PROBLEM DESCRIPTION: The output is the line containing "1867x1000 pixels." plus every later line down to the end of the listing below, copied exactly. No pictures belong in it.

STUDY MATERIAL:
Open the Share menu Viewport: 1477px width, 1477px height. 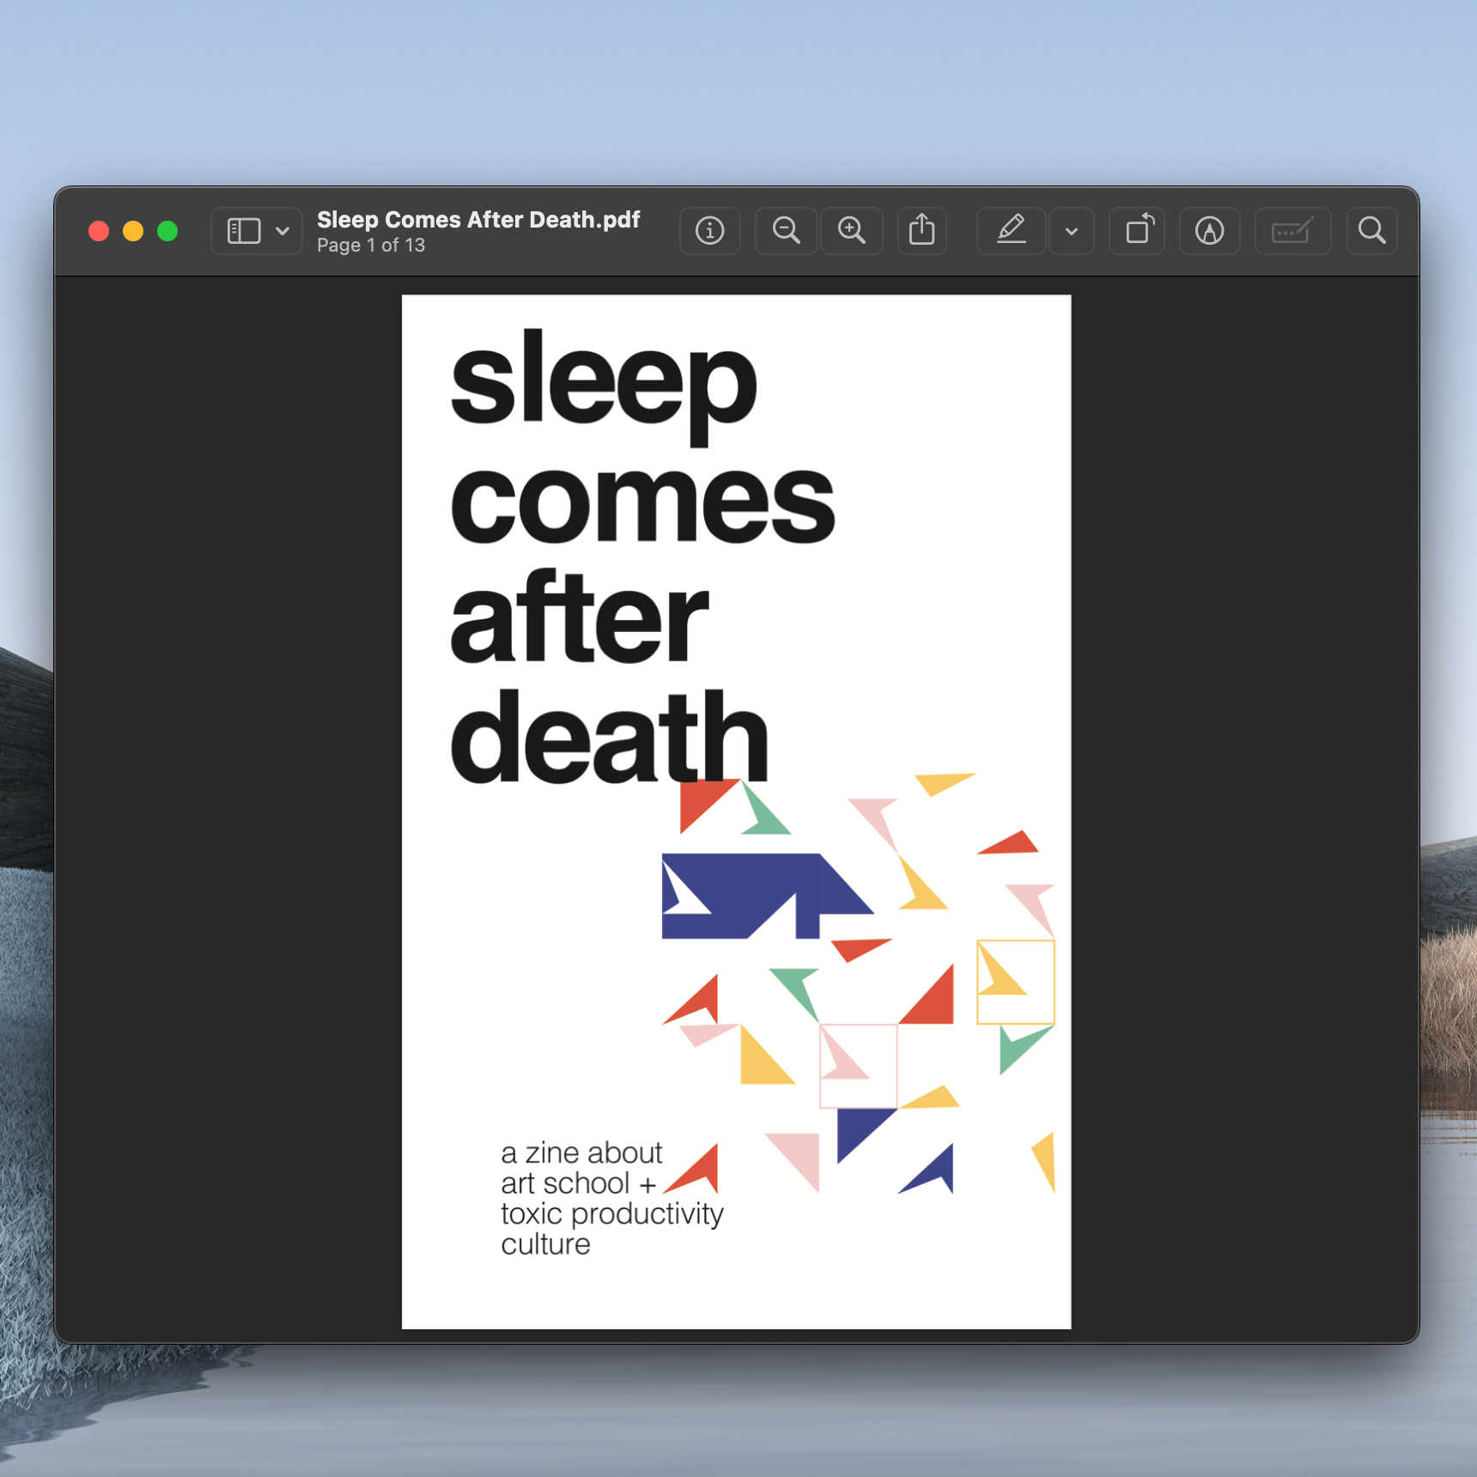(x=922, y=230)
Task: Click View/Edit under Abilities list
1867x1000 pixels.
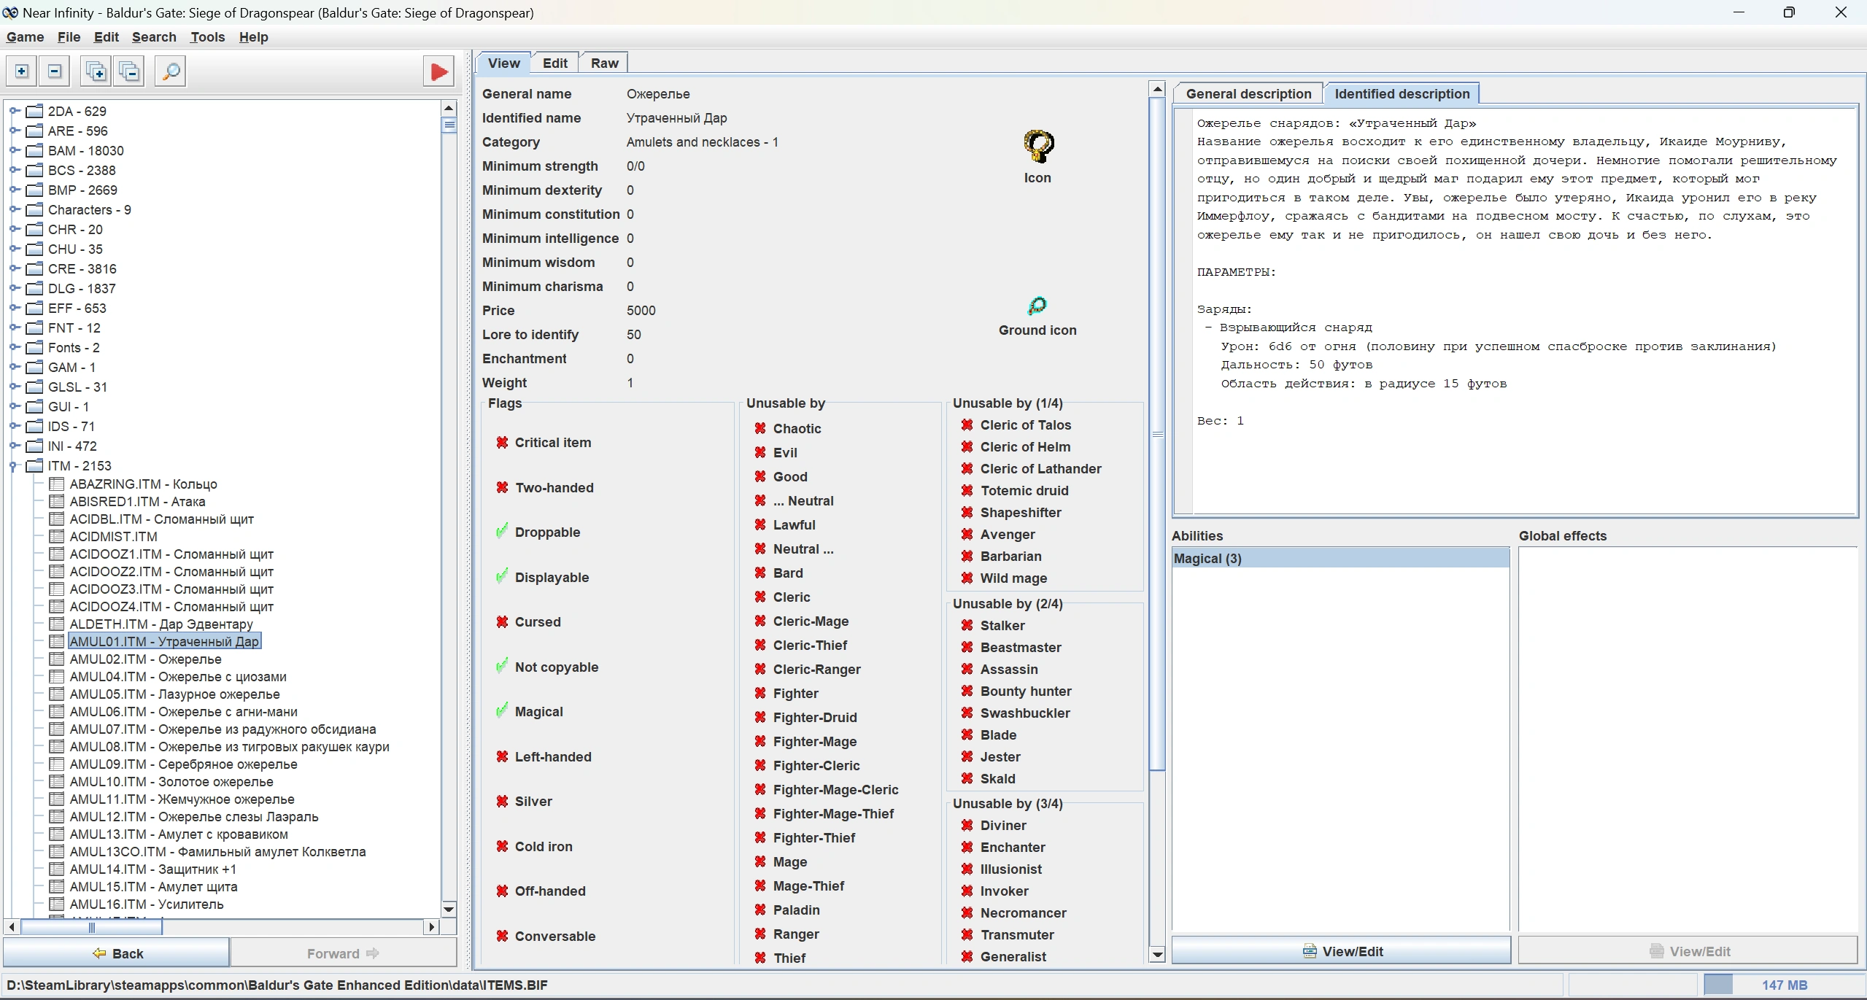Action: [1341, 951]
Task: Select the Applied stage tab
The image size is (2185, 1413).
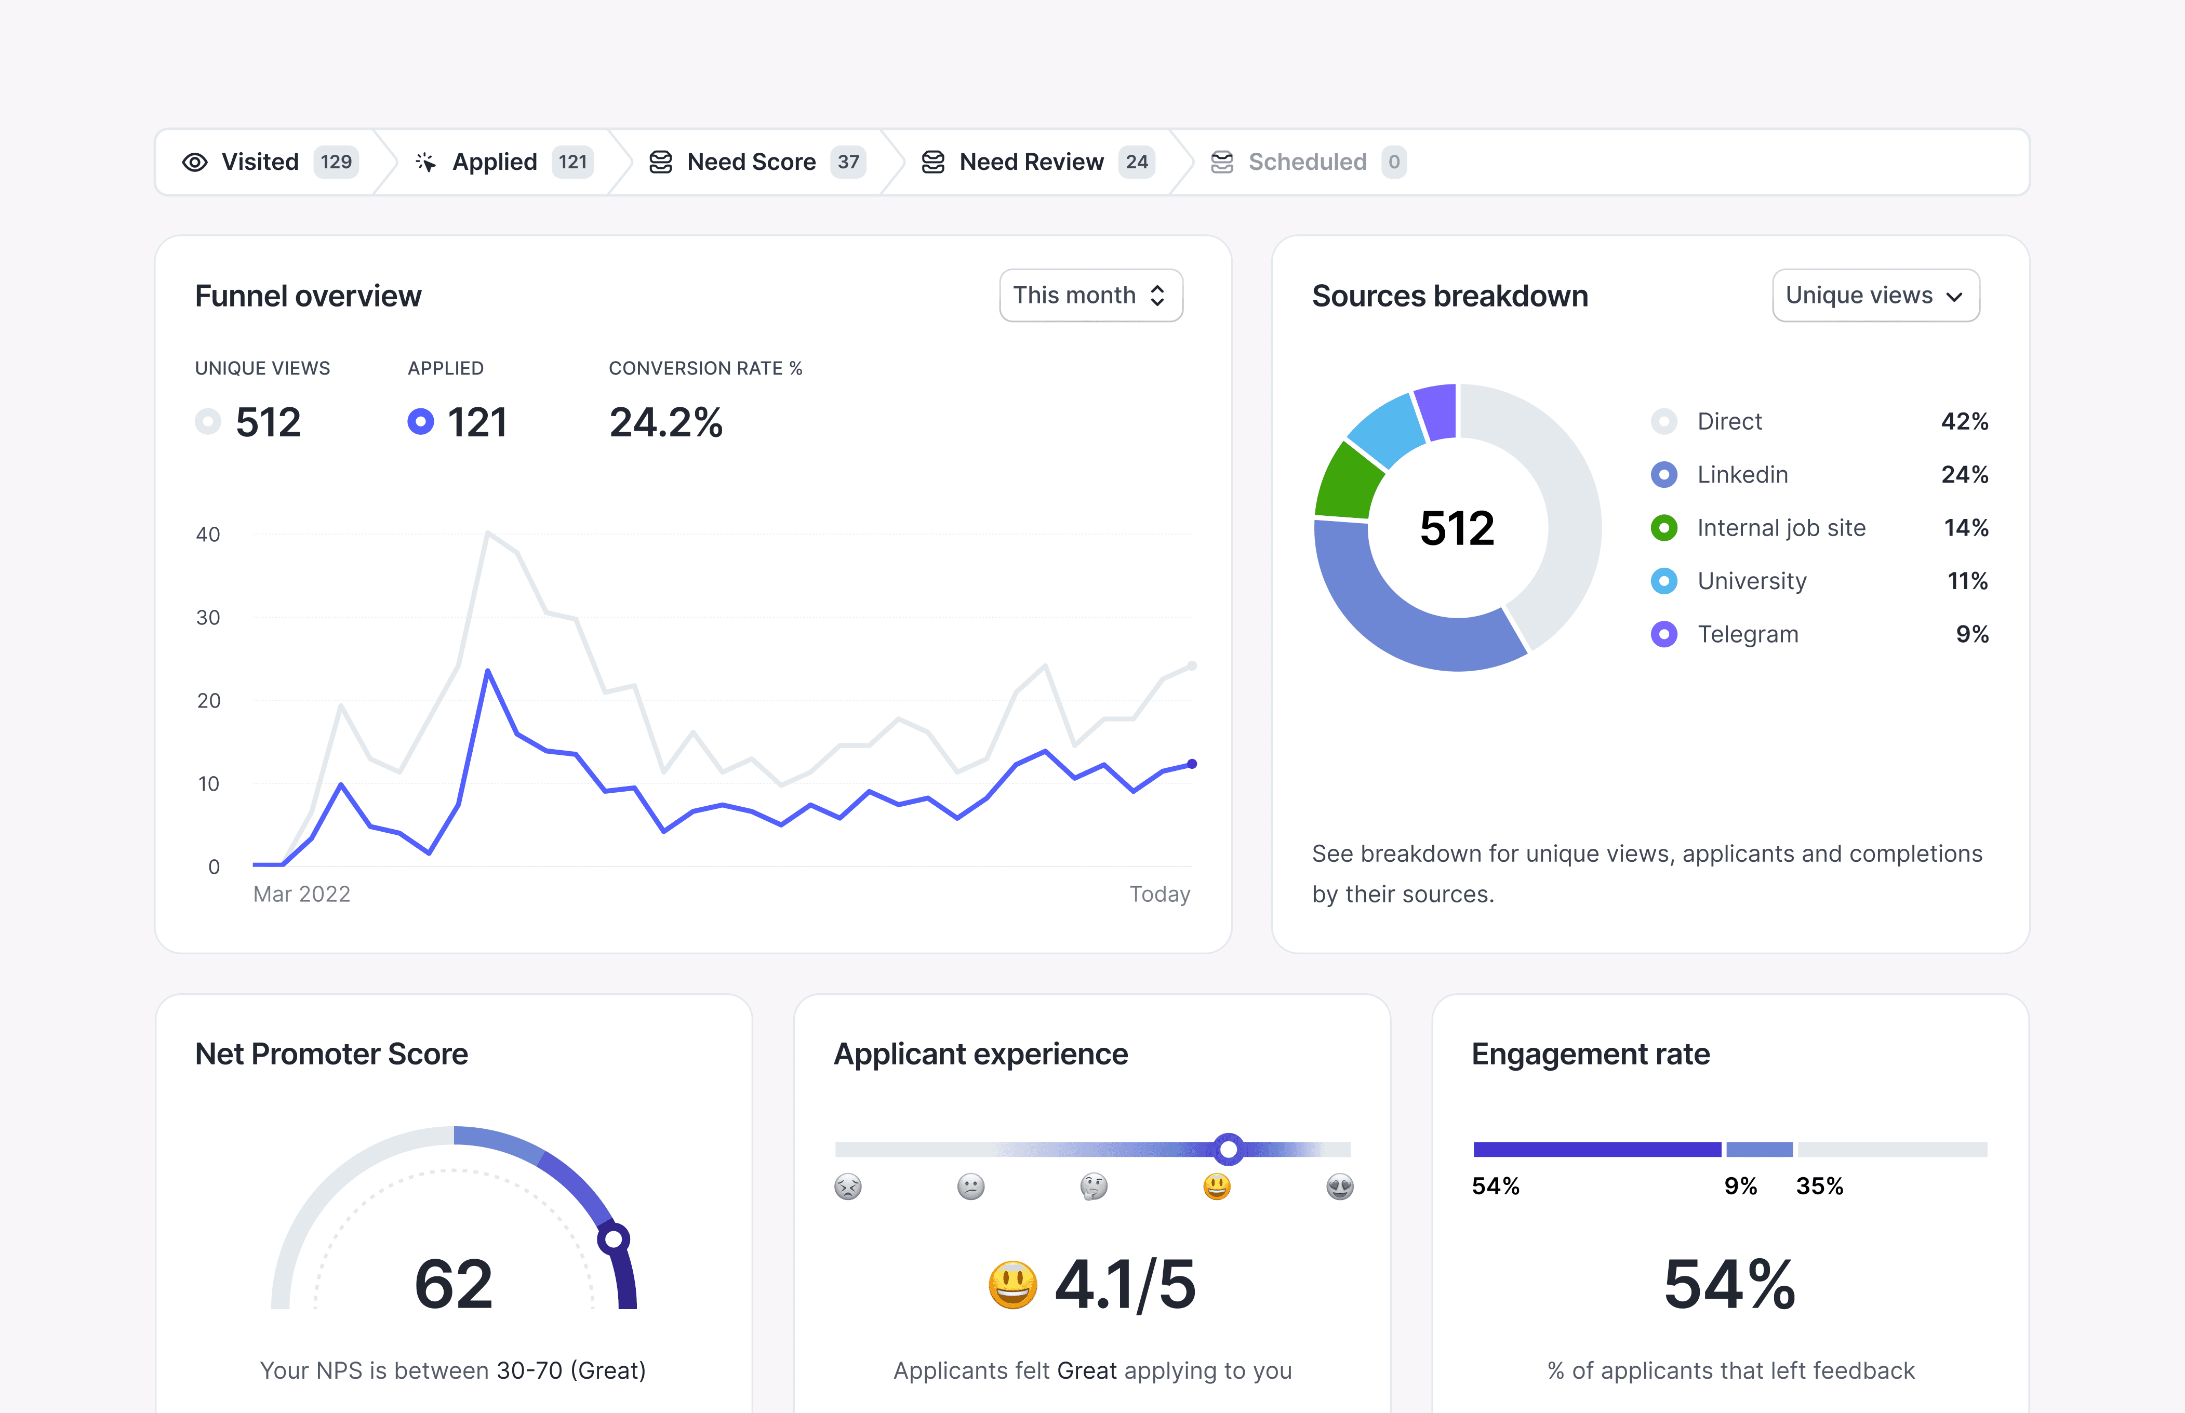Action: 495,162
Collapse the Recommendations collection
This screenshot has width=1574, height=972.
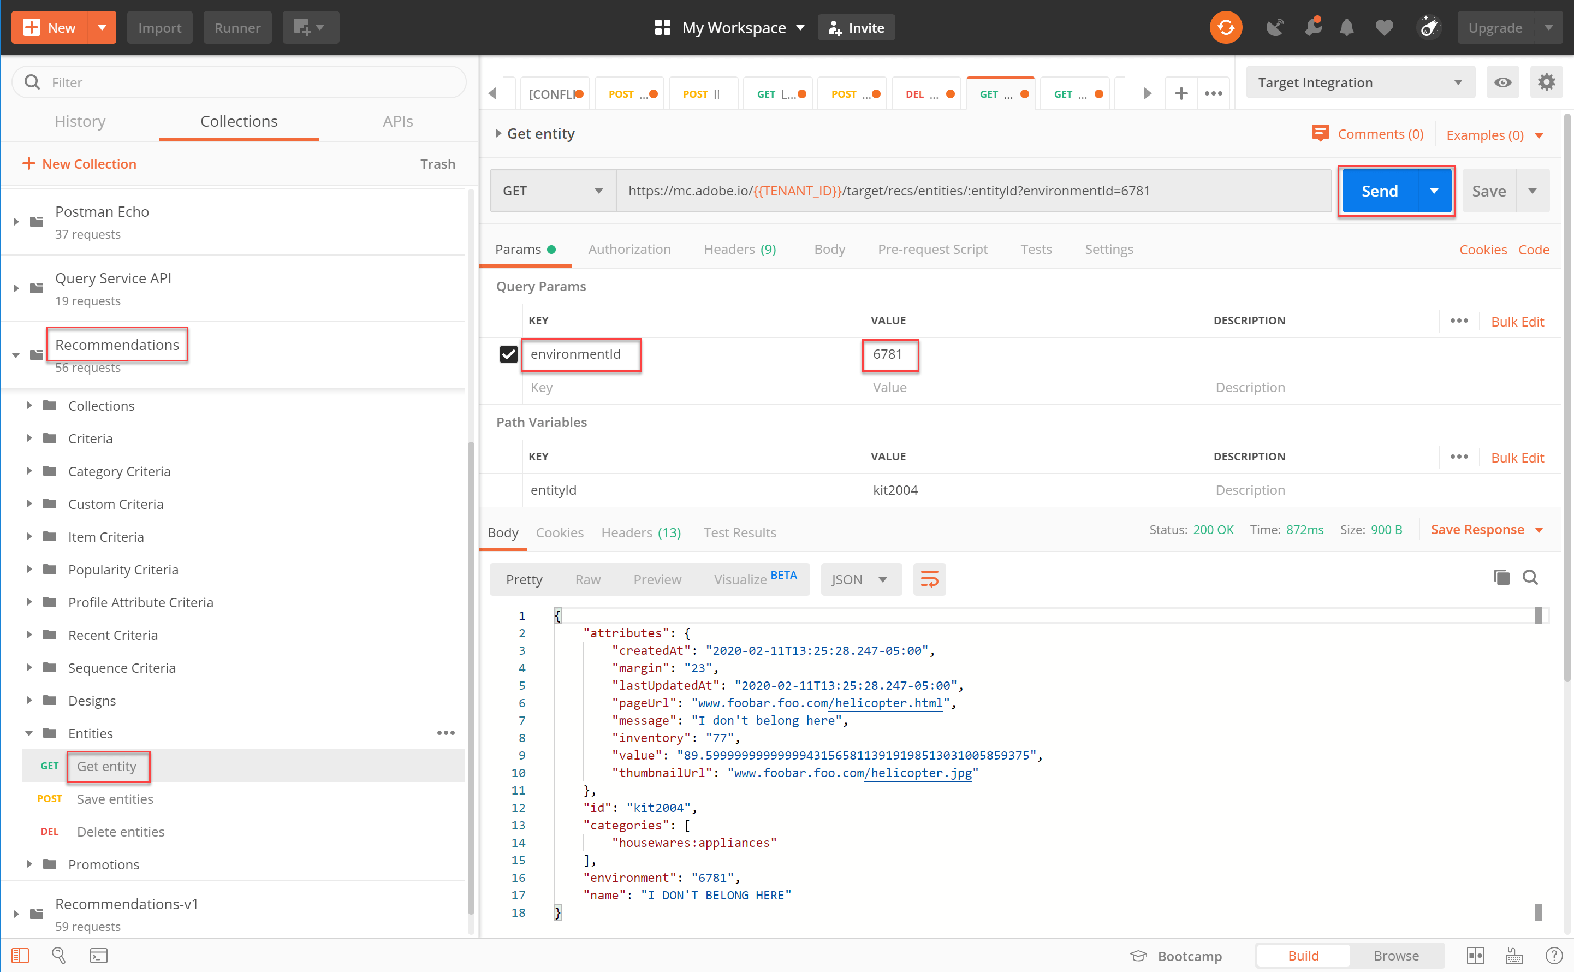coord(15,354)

ANSWER BELOW:
1867x1000 pixels.
Action: [1341, 951]
Task: Select the Applied stage tab
The image size is (2185, 1413).
Action: 495,162
Collapse the Recommendations collection
This screenshot has width=1574, height=972.
coord(15,354)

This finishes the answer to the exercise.